One important caveat about wearing tribal-inspired styles: Choose flattering hues. Most of the designs are decidedly warm-hued and look great worn against skin with golden undertones but can make cool-toned complexions look pasty.  If you are fair with pink or blue undertones to your skin, consider a faux tan as a necessary accessory to these styles.

Clueless as to What Works at Work

I was excited to see the brand new, recently published supplement to Marie Claire magazine, Marie Claire @ Work.”  This might provide a wonderful resource for my blog readers, I mused.

Alas, the first impression given off by the magazine supplement is one of cluelessness. Actress Katie Holmes is the cover model, not exactly the archetype of a working woman, although goodness knows, in-demand actresses with children and high-visibility celebrity husbands no doubt work very, very hard.

Holmes appears to wear a sleeveless garment, seemingly uncomfortably  crisscrossed over her breasts with gold metallic strapping that then fastens around her waist. What manner of professional work apparel is this?
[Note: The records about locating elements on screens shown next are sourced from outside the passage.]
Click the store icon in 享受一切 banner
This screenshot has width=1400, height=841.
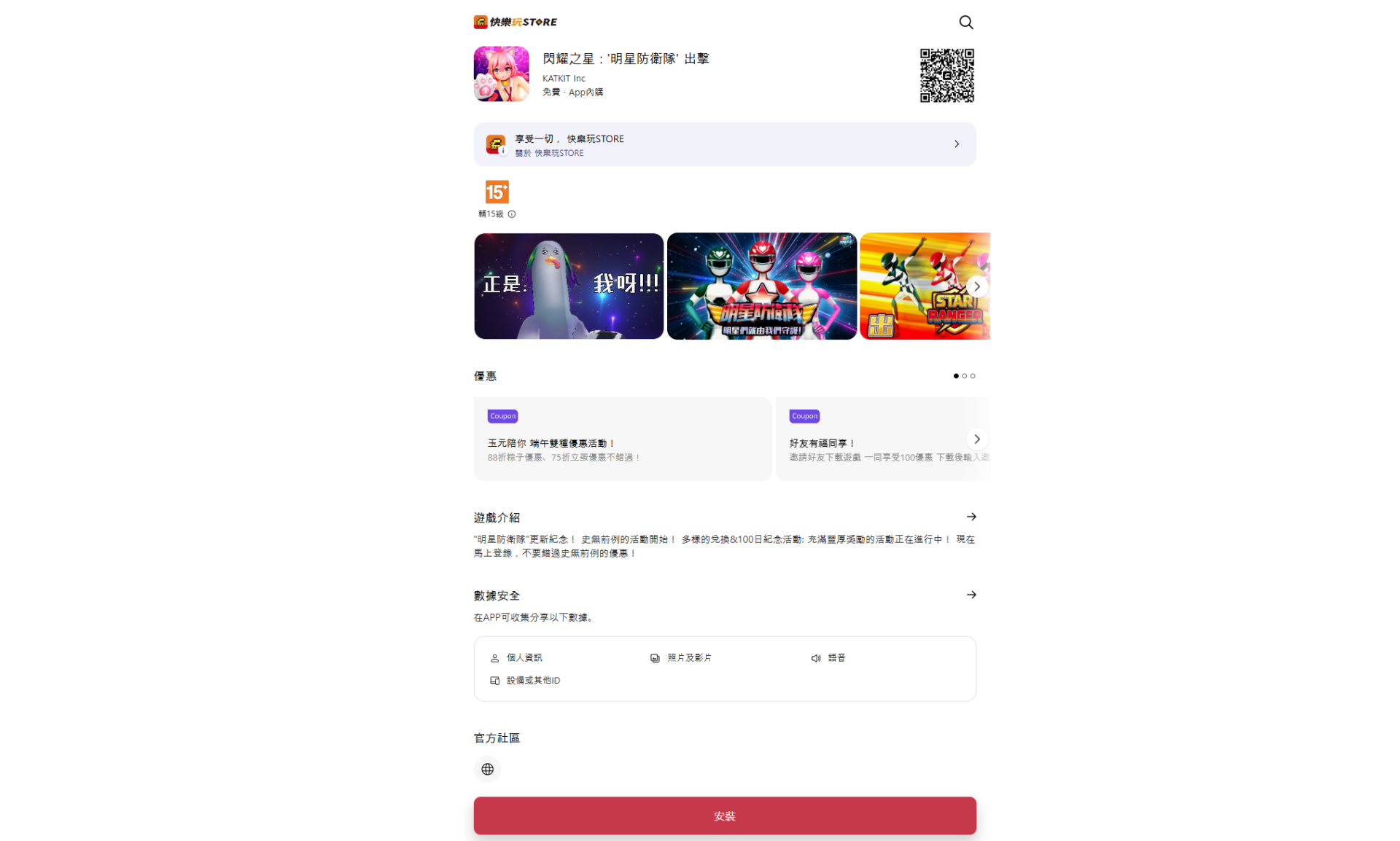pyautogui.click(x=496, y=144)
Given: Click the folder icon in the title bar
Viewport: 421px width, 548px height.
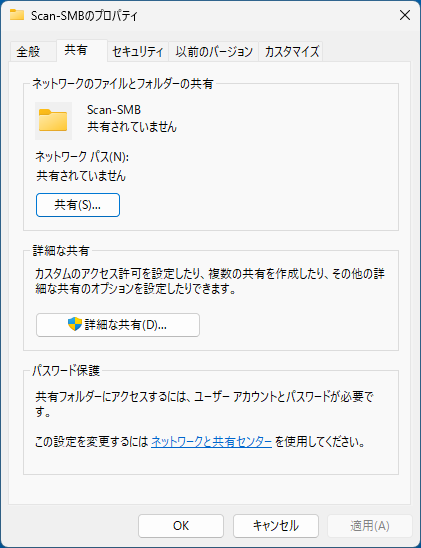Looking at the screenshot, I should [17, 15].
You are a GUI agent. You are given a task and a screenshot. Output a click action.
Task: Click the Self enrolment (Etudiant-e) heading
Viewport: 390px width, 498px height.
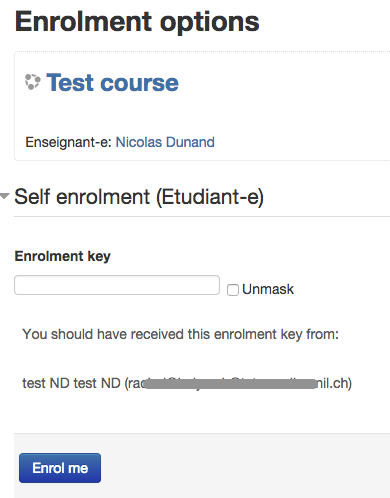[139, 197]
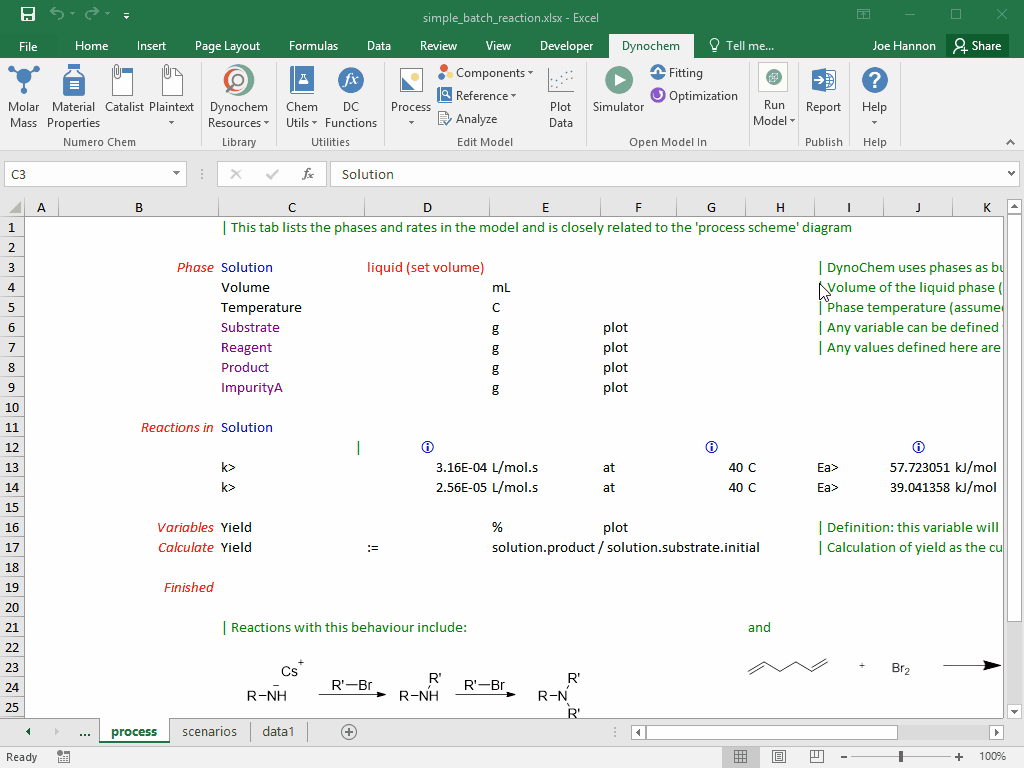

A quick peek at the credits reveals that the garment is a belted swimsuit. Yes, a swimsuit. Belted. From Michael Kors. Something NO professional woman will be wearing to work unless, of course, she’s a swimsuit model.  (And hey, it’s not like Michael Kors doesn’t design all manner of beautiful looks perfectly appropriate for the professional woman at work. He does.) Articles about brilliant career women juggling their home lives and professional successes cannot make up for this inexplicable faux pas of a first impression.